Biographie vosgienne

1829 — Biographie historique et généalogique / Louis Antoine Michel

JAQUINÉ Jean-Joseph.- Ingénieur en chef à Nancy, membre de l’académie de cette ville, né à Rambervillers en 1779 ; après avoir été employé dans les routes neuves des Alpes, aux ports de Boulogne, d’Ambleteuse et d’Anvers, il est revenu en Lorraine en 1805, où il a été détaché, quelque temps après, du service ordinaire pour concourir aux projets et à l’exécution du canal de la Sarre à la Seille, destiné spécialement au transport économique des houilles de la Sarre dans nos contrées, et qui, sous ce rapport, acquiert tous les jours plus d’importance ; ce que M. Jaquiné s’est attaché à démontrer dans un mémoire récent sur cette entreprise. Rentré dans le service ordinaire, et conservant toujours ce canal dans ses attributions, il a été chargé, sous la direction de M. le directeur Mengin, de la rédaction d’un projet général et détaillé de dessèchement des marais de la Seille, depuis l’étang de Lindre jusqu’à Bioncourt ; projet des plus avantageux pour le pays, approuvé, et dont l’exécution est ajournée.

M. Jaquiné a encore été chargé des opérations relatives à une grande division de projets, et toujours sous les ordres de M. Mengin, du canal de la Seine au Rhin, entre l’Ornain et la Zorne, comprenant toutes les chaînes de montagne que ce canal doit franchir : projet maintenant revêtu de toutes les approbations nécessaires sous le rapport de l’art et du tracé. Des travaux d’une si haute importance, qui, sans doute, exigeaient une étude des plus savantes, font suffisamment apprécier le mérite de l’ingénieur choisi pour leur exécution.

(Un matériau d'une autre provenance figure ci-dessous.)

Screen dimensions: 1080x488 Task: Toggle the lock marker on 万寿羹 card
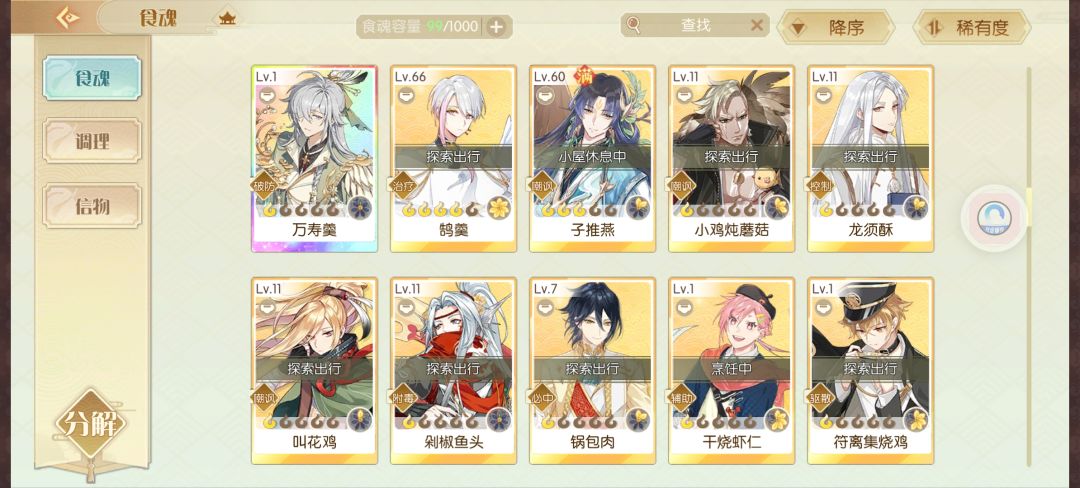click(x=265, y=96)
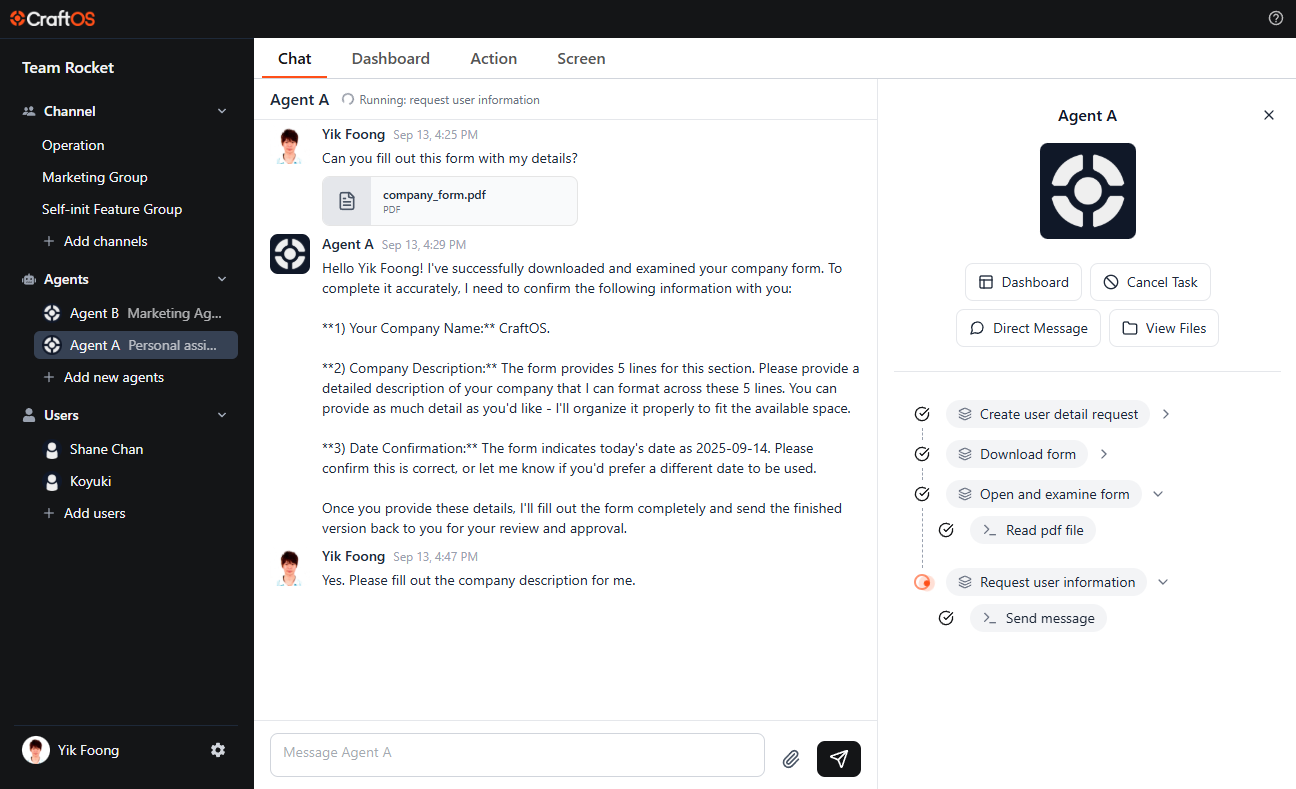This screenshot has width=1296, height=789.
Task: Click the CraftOS logo in top bar
Action: pos(53,18)
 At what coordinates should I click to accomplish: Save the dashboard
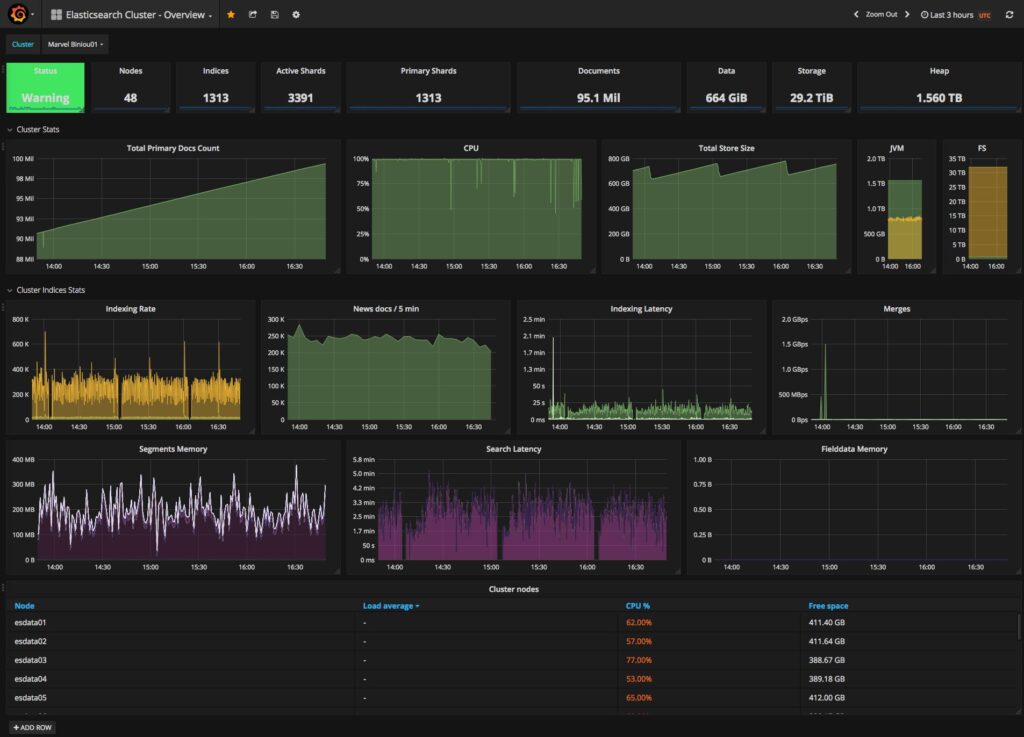[x=274, y=14]
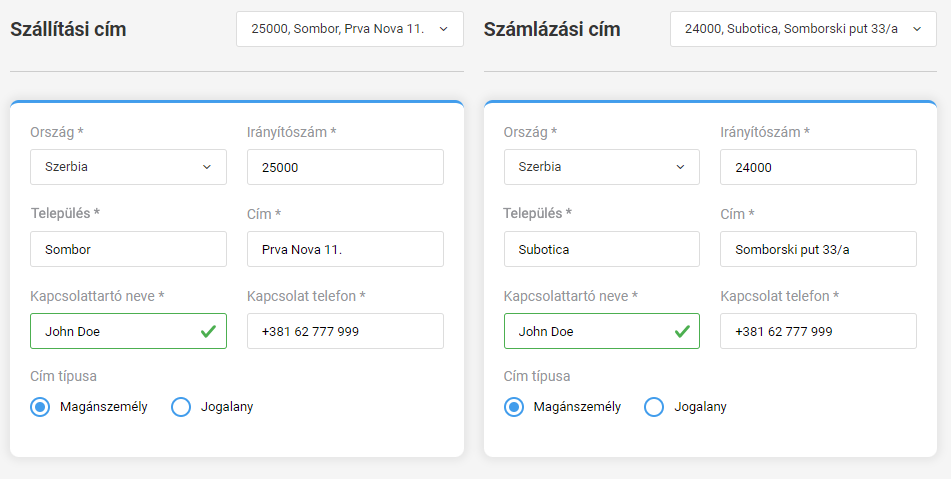Focus the Subotica settlement field

click(602, 249)
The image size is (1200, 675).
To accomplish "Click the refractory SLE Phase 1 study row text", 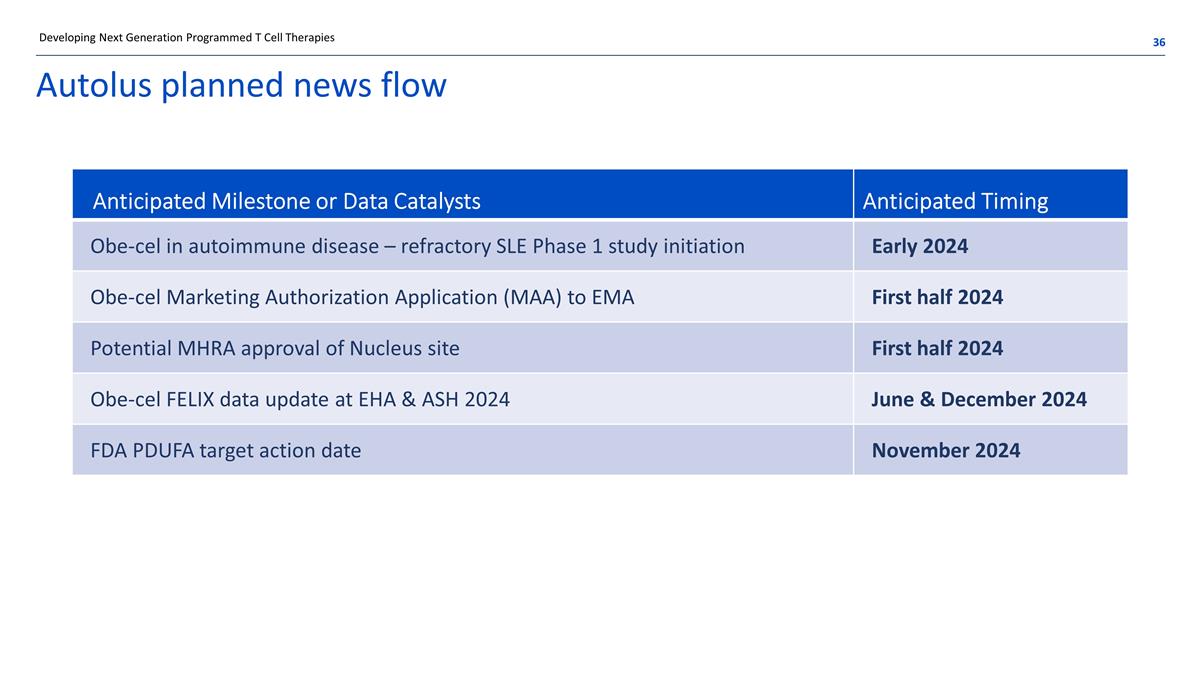I will [x=417, y=246].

En dernier lieu, M. Jaquiné a commencé en 1821, et terminé en 1823, la restauration du grand pont de Pont-à-Mousson, voy. Grata ; et soustrait ses fondations à l’énergie des causes de dégradation par un bornage général, d’une rive à l’autre, construit joignant les fondations d’aval, assemblé et arasé à un mètre au-dessous des eaux basses ; voy. Catoire, Vauban.